_Given information_:
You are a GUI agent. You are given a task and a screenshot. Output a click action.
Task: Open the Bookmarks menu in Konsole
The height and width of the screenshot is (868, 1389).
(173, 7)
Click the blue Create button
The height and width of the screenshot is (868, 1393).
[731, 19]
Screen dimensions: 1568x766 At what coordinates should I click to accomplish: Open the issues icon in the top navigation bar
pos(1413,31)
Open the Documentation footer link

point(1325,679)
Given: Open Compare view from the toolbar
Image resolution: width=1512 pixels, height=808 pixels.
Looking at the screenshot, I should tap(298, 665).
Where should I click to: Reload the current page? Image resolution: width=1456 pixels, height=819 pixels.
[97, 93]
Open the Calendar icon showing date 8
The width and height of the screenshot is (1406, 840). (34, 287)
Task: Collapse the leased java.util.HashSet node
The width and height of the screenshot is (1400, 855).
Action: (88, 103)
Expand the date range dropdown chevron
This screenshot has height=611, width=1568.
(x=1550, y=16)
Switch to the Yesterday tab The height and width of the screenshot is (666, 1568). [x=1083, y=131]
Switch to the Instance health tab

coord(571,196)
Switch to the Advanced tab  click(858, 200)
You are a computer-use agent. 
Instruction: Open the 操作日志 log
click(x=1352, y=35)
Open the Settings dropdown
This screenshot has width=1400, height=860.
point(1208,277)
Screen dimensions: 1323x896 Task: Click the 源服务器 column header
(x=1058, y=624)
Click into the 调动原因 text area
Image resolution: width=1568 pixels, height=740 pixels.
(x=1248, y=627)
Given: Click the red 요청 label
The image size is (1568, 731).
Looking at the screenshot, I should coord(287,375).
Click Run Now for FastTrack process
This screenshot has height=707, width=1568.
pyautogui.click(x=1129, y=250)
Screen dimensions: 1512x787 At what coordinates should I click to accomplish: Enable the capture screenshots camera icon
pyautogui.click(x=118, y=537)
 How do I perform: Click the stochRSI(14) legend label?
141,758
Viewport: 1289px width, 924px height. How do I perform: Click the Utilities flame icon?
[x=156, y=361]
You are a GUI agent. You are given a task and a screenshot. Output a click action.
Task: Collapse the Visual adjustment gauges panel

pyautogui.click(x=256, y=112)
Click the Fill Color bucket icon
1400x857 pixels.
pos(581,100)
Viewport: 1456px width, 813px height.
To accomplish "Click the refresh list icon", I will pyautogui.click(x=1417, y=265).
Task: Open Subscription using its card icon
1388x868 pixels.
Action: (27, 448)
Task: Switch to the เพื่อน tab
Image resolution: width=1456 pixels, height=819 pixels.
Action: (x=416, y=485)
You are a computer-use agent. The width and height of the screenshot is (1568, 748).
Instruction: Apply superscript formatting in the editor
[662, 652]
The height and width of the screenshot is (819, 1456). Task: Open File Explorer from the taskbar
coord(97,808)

_Prompt_: Working through the records above, copy each line in which "computer" is found.

_Exercise output_:
You are a computer-use agent. 
You are a computer-use agent. The width and height of the screenshot is (1568, 748).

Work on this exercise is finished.